Habitat Recovery: The pollination process creates new plant growth, which helps ecosystems to recover from natural and human disturbances. Cross-pollination introduces new genetic material to a population so they can be more tolerant of environmental changes. It’s like having a well-equipped toolbox instead of just a knife.
Keystone Species: Pollinator species ensure the genetic diversity of plants and their reproductive success. Pollinators are a keystone species, because they are key in sustaining their ecosystem. If pollinators disappeared, the impact to our environment and the rest of the living community would be disastrous and would potentially lead to the entire ecosystem disappearing altogether.
BENEFITS OF POLLINATOR SPECIES
- Approximately 1,000 of the 1,330 food crops grown across the world are pollinated by animals (cross-pollination).
- Pollinators facilitate the continuous and sustainable growth of ecosystems by providing essential resources, like shelter and food.
- Pollinators support processes that reverse the effects of global warming by storing atmospheric carbon and moisture in the soil.
- Roots from new growth bind the soil, preventing erosion and water evaporation. Plant roots filter toxins from water that passes through the soil before it reaches the water table and the ocean.
WHY POLLINATORS NEED OUR HELP
- Agriculture and housing developments are replacing their habitat, taking away important resources they need to live.
- The use of commercial pesticides on plants can make pollinators and other animals sick or even kill them, because they are made of harmful chemicals.
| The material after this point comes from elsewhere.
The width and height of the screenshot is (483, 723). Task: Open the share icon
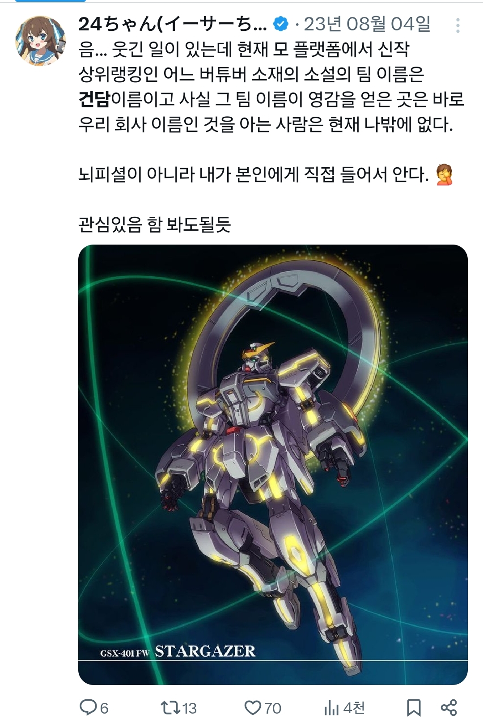(449, 707)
- Air pollution from human activities can confuse a pollinator’s sense of smell, making it harder to find flowers.
- Nighttime pollinators like bats and moths can be disoriented from unnatural city lights, making it harder to find flowers.
- Non-native and invasive species introduced by human activities take important resources from the native community. Without regulation, they can grow out of control, and lead to a less diverse and more fragile ecosystem.